We might even imagine that one of those still-unknown alien worlds could be home to creatures as strange as muffins

It was a beautiful day on Hedris. But then, Bowman reflected as he stood on the little covered porch he and LeCleur had fashioned from scraps of shipping materials, every day for the past four months had been beautiful. Not overwhelming like the spectacular mornings on Barabas, or stunningly evocative like the sunsets on New Riviera; just tranquil, temperate, and bursting with the crisp fresh tang of unpolluted air, green growing grasses, and a recognition of the presence of unfettered, unfenced life-force.

In addition to the all-pervasive, piquant musk of millions of muffins, of course.

The muffins, as the two planetary advance agents had come to call them, were by incalculable orders of magnitude the dominant life-form on Hedris. They swarmed in inconceivable numbers over its endless grassy plains, burrowed deep into its unbelievably rich topsoil, turned streams and rivers brown with their bathing, frolicking bodies.

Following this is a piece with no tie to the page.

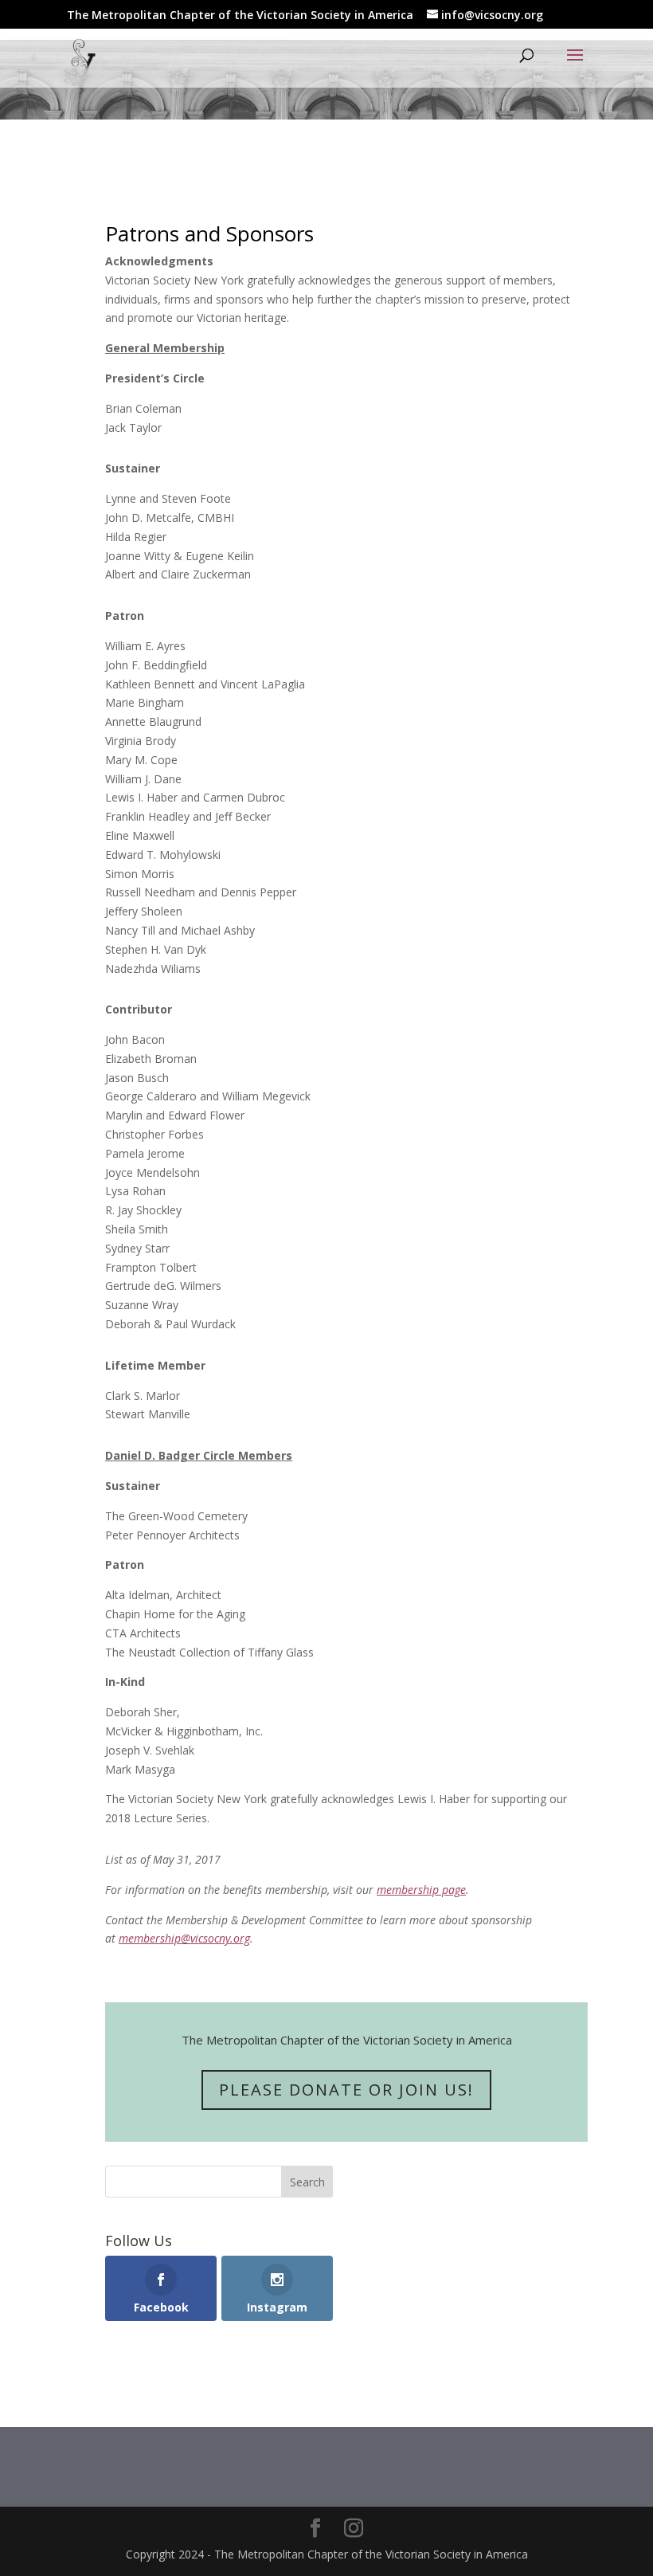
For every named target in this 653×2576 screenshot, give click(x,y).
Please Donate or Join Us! (346, 2089)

Fortunately for Bowman and LeCleur, the largest of them stood no more than fifteen centimeters high, not counting the few thicker, lighter-hued bristles that protruded upward and beyond the otherwise dense covering of soft brown fur. A muffin had two eyes, two legs, a short fuzzy blob of a tail, and an oval mouth filled with several eruptions of tooth-like bone designed to make short work of the diverse variety of half-meter-high grass in which they lived. They communicated, fought, and cooed to one another via appealing sequences of chirruping, high-pitched peeping sounds.

It was a good thing, Bowman reflected as he inhaled deeply of the fresh air that swept over the benign plains of Hedris, that the local grasses were as fecund as the muffins, or the planet would have been stripped bare of anything edible millions of years ago. Even though a patient observer could actually watch the grass grow, it remained a constant source of amazement to him and his partner that the local vegetation managed to keep well ahead of the perpetually foraging muffins.

The uncountable little balls of brown-and-beige fur were not the only native browsers, of course. On a world as fertile as Hedris, there were always ecological niches to fill. But for every kodout, pangalta, and slow-moving, thousand-toothed jerabid, there were a thousand muffins. No, he corrected himself. Ten thousand, maybe more. Between the higher grass and the deeper burrows it was impossible to get an accurate account, even with surveys conducted with the aid of mini-satellites.

Such qualified stats filled the reports he and LeCleur filed. They had another five months in which to refine and perfect their figures, hone their observations, and codify their opinions. The House of Novy Churapcha, the industrial-commercial concern that had set them up on Hedris, was anxious to put together a bid and stake its claim in front of the Commonwealth concession courts before any of the other great trading Houses or public companies got wind of the new discovery. By keeping their outpost on Hedris tiny, isolated, and devoid of contact for almost a year, the managers hoped to avoid the unwanted attention of nosy competitors.